How do we start to wrap our heads around these challenges? We wrote this book in large part because we wish a book like this had existed when we were coming to terms with these challenges ourselves, during our development as scientists. Fortunately for us, we had mentors and collaborators who could teach us many of the things that are now in this book, but the process of learning was often more roundabout than we wish it had been. As we’ve started teaching some of these things to others, we once again wished that we had all these pieces of information in one place, and here we are. We sincerely hope that this book will serve to make the path through some of these challenges more direct, or at least a bit more well-illuminated.

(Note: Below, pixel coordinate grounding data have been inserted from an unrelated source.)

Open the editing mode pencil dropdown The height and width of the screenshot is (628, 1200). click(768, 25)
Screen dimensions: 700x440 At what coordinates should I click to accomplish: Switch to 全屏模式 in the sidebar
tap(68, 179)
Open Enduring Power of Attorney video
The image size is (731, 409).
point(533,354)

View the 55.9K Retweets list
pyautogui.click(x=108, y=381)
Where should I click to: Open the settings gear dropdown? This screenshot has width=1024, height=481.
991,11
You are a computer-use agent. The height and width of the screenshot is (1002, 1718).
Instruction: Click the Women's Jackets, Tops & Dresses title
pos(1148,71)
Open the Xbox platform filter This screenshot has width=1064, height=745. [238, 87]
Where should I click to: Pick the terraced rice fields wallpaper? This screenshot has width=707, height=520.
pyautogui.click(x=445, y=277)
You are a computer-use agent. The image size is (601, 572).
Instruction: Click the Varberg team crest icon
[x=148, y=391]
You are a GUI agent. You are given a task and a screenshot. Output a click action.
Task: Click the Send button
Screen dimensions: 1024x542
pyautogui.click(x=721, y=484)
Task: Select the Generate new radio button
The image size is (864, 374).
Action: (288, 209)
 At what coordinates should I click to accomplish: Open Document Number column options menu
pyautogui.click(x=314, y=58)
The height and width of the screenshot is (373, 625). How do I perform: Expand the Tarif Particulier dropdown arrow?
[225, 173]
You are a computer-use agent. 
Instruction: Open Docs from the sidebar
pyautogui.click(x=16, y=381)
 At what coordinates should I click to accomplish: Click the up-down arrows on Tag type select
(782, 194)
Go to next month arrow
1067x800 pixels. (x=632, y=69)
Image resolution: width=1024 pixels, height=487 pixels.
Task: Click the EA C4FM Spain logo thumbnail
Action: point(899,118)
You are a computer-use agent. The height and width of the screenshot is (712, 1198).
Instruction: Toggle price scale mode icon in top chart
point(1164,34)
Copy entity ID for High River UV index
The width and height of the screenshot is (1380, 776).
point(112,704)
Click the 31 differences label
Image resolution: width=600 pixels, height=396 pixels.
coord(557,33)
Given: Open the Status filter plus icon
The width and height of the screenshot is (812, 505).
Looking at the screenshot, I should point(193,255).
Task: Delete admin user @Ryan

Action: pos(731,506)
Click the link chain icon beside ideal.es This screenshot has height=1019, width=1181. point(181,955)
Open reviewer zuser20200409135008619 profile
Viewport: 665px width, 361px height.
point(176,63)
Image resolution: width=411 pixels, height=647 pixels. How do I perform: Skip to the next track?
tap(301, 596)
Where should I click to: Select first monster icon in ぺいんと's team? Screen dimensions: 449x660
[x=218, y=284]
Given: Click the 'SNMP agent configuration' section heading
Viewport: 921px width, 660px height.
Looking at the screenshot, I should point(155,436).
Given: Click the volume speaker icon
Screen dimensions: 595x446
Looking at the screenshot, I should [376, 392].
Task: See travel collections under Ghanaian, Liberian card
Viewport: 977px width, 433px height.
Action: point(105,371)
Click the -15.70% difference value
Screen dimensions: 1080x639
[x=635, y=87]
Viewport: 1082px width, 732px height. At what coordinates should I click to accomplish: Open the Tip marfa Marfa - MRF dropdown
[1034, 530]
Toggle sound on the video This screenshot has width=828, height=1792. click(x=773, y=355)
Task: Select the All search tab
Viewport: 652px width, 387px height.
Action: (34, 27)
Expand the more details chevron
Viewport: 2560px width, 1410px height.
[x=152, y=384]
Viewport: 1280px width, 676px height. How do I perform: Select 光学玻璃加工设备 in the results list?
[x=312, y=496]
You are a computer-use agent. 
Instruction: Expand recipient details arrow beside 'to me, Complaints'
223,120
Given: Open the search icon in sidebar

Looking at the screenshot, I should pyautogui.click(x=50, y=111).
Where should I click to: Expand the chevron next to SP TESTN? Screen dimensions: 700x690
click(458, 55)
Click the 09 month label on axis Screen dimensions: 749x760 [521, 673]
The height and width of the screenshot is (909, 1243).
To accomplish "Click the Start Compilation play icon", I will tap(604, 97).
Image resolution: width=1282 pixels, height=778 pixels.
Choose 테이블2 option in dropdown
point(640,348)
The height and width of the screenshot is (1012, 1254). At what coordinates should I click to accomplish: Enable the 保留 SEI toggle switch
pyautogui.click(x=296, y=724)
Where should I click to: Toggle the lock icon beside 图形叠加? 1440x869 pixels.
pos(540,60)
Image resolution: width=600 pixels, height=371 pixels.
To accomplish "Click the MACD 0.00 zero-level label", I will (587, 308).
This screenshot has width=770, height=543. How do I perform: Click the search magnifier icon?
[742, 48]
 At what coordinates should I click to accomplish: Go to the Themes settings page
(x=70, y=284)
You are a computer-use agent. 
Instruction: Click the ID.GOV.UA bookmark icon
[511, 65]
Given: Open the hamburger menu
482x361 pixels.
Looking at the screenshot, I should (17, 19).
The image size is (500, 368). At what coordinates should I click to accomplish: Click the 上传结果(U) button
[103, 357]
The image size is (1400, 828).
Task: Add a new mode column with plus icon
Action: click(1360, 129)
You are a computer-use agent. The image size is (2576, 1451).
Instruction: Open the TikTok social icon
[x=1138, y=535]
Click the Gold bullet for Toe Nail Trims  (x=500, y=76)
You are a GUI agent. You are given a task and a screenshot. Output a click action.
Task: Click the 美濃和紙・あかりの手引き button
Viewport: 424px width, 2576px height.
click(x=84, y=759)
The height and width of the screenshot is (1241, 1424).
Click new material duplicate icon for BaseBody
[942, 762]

We are grateful for the inspiration and help that we received in putting this book together. Some of the material in this book evolved from materials that we put together as part of organizing and teaching the NeuroHackademy Summer Institute in Neuroimaging and Data Science. The book and its contents are inspired by the participants and instructors that have come through the school over the years we have run it, in person (2016-2019, and 2022) and online (2020-2021). We learned a great deal about neuroimaging and data science from them all. We are grateful for the support that NeuroHackademy has received from the US National Institute of Mental Health. We are also immensely grateful for the financial, physical, and intellectual infrastructure provided by the University of Washington eScience Institute and the wonderful team there. We would also like to thank Teresa Gomez, Sam Johnson, and McKenzie Hagen, who read early versions of the book and spotted various errors and typos. We’d also like to thank four anonymous reviewers for many suggestions on how to improve the content of our book and make it more helpful.
We are grateful to the developers of the many excellent open-source software tools that are featured in this book, as well as the communities and institutions that support the development and maintenance of these tools. This book was written almost entirely using Jupyter and the Jupyterbook toolchain. We’d like to particularly thank the developers of these tools for enabling new ways of computational expression.